Introduction

Sudden cardiac death (SCD) is an uncommon yet devastating and unexpected conclusion of a cardiac condition previously unknown or overlooked. Among the various cardiac diseases on the basis of SCD, arrhythmogenic right ventricular cardiomyopathy (ARVC) may be frequently found, especially among young subjects. ARVC is defined as a cardiomyopathy characterized by a progressive fibrofatty infiltration/metaplasia of the ventricular walls causing dilatation, global or regional dysfunction acting as substrate for malignant arrhythmias and death, portending therefore a negative prognosis. Even though in the past years arrhythmogenic cardiomyopathy was considered to be more likely to affect the right ventricle, hence, the term ARVC, nowadays scientific evidence has described this pathophysiological phenomenon and its subsequent consequences in both ventricles or even isolated in the left one (this form often named as arrhythmogenic left ventricular cardiomyopathy, ALVC).

Given these premises and the psychosocial consequences of the loss of patients with ARVC, it is clear why over the last years scientific research is active on trying to identify diagnostic methods for an accurate and early identification of these patients. Moreover, the prognostic significance of these findings as wells as the ability to differentiate among various phenocopies are still necessary. Cardiac magnetic resonance (CMR) is universally recognized as the gold-standard non-invasive imaging technique in all patients with clinical suspicion of ARVC. CMR has a unique ability to adequately image both the left and right ventricle as well as accurately measure ventricular volumes and systolic function. Moreover, it provides detailed myocardial tissue characterization in terms of the presence and extent of fat infiltration and myocardial fibrosis by means of late gadolinium enhancement (LGE).

CMR and Echocardiography

CMR is a key diagnostic tool in the 2010 revised Task Force Criteria (TFC) both for the qualitative assessment of right ventricular (RV) regional wall motion abnormalities (RWMA) as well as for quantitative assessment of RV volumes and global systolic function quantification. Its value has been validated when compared with the TFC or genotype positive patients [1•]. Useful information may as well be obtained with different non-invasive imaging modalities such as echocardiography that is included as well in the TFC. Even though echocardiography is by all means a useful diagnostic technique given the low cost, availability and easiness in performance [2], some significant differences and limitations need to be acknowledged. Protonotarios et al. showed how in affected families with desmosome mutations, on the basis of the TFC, serial ECGs showed better diagnostic utility particularly in early stages than two-dimensional echocardiography [3•]. Moreover, the specific comparison of echocardiography versus CMR showed some interesting data.

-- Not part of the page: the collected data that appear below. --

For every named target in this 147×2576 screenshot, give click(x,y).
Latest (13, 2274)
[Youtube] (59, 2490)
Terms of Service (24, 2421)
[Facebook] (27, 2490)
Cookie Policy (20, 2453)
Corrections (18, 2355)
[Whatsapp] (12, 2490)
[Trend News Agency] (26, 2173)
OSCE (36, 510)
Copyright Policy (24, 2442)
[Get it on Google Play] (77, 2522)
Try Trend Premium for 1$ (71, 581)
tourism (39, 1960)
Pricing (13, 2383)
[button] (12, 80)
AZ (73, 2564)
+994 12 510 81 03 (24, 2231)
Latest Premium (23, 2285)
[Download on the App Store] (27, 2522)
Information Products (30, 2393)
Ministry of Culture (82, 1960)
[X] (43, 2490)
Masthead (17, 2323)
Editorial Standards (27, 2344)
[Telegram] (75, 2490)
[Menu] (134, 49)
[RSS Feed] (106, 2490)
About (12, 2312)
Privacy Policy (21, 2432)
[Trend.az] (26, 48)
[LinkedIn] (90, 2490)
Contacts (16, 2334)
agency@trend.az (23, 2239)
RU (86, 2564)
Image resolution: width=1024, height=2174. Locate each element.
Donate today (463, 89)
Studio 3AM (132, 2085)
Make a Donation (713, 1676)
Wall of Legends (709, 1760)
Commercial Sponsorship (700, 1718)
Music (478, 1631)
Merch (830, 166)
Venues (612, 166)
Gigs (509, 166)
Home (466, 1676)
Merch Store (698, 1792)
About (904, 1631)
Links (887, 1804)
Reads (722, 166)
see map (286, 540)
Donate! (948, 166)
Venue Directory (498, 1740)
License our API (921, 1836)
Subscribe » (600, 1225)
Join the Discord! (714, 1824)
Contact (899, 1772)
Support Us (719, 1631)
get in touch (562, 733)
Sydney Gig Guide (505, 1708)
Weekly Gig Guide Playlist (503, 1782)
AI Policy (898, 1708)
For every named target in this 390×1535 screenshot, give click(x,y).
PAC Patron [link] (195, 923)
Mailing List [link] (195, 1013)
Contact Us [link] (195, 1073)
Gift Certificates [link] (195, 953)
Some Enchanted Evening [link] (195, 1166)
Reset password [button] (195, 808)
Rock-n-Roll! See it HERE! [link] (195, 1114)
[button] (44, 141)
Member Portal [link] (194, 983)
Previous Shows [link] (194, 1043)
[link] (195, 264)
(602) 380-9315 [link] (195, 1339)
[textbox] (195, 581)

When the impact of the discrepancy between the 2 techniques on the clinical diagnosis of ARVC was evaluated, Borgquist et al. found how a significant proportion of patients with imaging-positive ARVC by CMR did not fulfil echocardiographic TFC criteria. The authors concluded that the subtle structural changes in the RV may not be reliably assessed by echocardiography and this should be reflected in the guidelines [4].

Traditional and Novel CMR Techniques for ARVC Diagnosis

CMR has the ability to correct and reproducibly assess biventricular volumes and function [5] and to detect the localization, pattern and extent of fatty infiltration/metaplasia by routinely performed cine images [6] [7] or dedicated T1-weighted fast spin echo sequences. The usefulness of combining a functional CMR assessment with tissue characterization has been described and confirmed. When all possible CMR criteria are used, the best diagnostic accuracy (98%) may be achieved by the combined evaluation of any RV-RWMA (excluding hypokinesia) with any left ventricle (LV) or RV signal abnormality yielding a 100% specificity and 96% sensitivity [8•]. Moreover, and in the specific scenario of ARVC, LGE in the RV may be found in a significant number of patients, up to 67% [9]. The abovementioned findings on the additional diagnostic strength of tissue characterization have not been confirmed in paediatric patients. Etoom et al. [10] in their single-centre retrospective study on children and adolescents with ARVC concluded that CMR is important for diagnosis but without additional values of specific sequences for fatty infiltration and myocardial fibrosis. A possible explanation of these discordant findings between adult and paediatric populations are likely connected to the fact that in the abovementioned [10] study, tissue characterization findings were assessed and deemed not useful exclusively for the RV. It is known that RV is a few millimetre thick in adult patients and even more thinner in children. It is likely therefore that the lack of additional diagnostic information is due to the intrinsic limitations of the spatial resolution of CMR. By applying the same analysis in bigger hearts of adult subjects and by addressing tissue abnormalities also of the thicker LV, a cardiac pathological substrate is likely to be found more often.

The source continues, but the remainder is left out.